_OBIETTIVO_.
Puoi riscrivere la parte delle voci che si apre con la riga contenente "深圳 (53, 1070)" e arriva fino alla fine, cambiando "Teilen" in "Freigeben" e lasciando invariato tutto il resto?

(Voci di dati)
======
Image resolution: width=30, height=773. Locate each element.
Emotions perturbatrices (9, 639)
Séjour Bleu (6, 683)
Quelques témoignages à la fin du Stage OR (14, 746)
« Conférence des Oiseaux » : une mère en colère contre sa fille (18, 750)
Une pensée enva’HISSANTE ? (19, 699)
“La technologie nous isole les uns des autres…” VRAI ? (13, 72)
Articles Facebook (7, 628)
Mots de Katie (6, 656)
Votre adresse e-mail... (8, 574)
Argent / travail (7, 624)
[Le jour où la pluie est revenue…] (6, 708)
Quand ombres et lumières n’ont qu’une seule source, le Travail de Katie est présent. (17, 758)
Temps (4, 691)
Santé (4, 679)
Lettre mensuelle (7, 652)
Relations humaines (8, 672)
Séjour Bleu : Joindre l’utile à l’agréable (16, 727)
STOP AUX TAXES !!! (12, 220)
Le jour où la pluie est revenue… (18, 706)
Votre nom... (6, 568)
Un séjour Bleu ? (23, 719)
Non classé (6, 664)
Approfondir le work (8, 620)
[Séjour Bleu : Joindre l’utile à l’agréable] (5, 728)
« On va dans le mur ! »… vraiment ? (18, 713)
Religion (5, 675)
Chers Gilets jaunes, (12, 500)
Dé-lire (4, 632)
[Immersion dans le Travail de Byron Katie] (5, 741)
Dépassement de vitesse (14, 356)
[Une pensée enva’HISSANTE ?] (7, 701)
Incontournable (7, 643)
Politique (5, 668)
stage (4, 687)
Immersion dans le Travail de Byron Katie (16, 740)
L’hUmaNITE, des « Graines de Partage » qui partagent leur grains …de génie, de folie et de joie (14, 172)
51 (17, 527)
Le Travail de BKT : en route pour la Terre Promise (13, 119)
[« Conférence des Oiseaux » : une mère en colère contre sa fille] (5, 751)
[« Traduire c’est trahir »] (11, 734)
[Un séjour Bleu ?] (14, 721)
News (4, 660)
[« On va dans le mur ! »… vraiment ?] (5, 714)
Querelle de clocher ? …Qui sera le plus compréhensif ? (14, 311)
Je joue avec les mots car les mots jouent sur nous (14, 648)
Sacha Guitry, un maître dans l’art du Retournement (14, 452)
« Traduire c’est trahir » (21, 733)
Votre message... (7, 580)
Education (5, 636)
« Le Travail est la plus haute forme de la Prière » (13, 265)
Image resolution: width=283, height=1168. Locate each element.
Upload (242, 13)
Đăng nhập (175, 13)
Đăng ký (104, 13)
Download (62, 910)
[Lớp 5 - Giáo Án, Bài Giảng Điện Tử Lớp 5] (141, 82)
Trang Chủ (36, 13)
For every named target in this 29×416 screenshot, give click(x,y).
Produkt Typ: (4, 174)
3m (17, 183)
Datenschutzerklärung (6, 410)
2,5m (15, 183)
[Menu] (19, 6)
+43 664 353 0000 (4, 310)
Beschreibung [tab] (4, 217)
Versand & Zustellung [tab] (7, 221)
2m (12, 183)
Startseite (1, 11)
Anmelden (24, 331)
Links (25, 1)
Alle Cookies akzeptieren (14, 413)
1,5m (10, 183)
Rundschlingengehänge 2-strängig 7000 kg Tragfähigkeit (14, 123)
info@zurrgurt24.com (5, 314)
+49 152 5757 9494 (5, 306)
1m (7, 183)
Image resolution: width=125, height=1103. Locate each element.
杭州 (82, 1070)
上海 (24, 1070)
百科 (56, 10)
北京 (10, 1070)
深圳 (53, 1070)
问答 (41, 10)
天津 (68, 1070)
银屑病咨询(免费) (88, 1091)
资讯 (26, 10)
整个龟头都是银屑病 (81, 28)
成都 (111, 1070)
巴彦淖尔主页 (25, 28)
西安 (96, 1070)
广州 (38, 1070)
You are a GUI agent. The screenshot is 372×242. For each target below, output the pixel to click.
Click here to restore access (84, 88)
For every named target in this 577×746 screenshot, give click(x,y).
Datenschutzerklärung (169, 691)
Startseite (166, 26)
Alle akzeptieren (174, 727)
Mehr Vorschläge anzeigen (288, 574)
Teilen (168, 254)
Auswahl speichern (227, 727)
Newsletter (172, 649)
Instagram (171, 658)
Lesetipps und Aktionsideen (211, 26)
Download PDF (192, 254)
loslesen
======
_SOLUZIONE ESERCIZIO_.
深圳 (53, 1070)
问答 (41, 10)
天津 (68, 1070)
银屑病咨询(免费) (88, 1091)
资讯 (26, 10)
整个龟头都是银屑病 (81, 28)
成都 (111, 1070)
巴彦淖尔主页 (25, 28)
西安 (96, 1070)
广州 (38, 1070)
You are a GUI agent. The screenshot is 372×242. For each target below, output the pixel to click.
Click here to restore access (84, 88)
For every named target in this 577×746 screenshot, give click(x,y).
Datenschutzerklärung (169, 691)
Startseite (166, 26)
Alle akzeptieren (174, 727)
Mehr Vorschläge anzeigen (288, 574)
Freigeben (168, 254)
Auswahl speichern (227, 727)
Newsletter (172, 649)
Instagram (171, 658)
Lesetipps und Aktionsideen (211, 26)
Download PDF (192, 254)
loslesen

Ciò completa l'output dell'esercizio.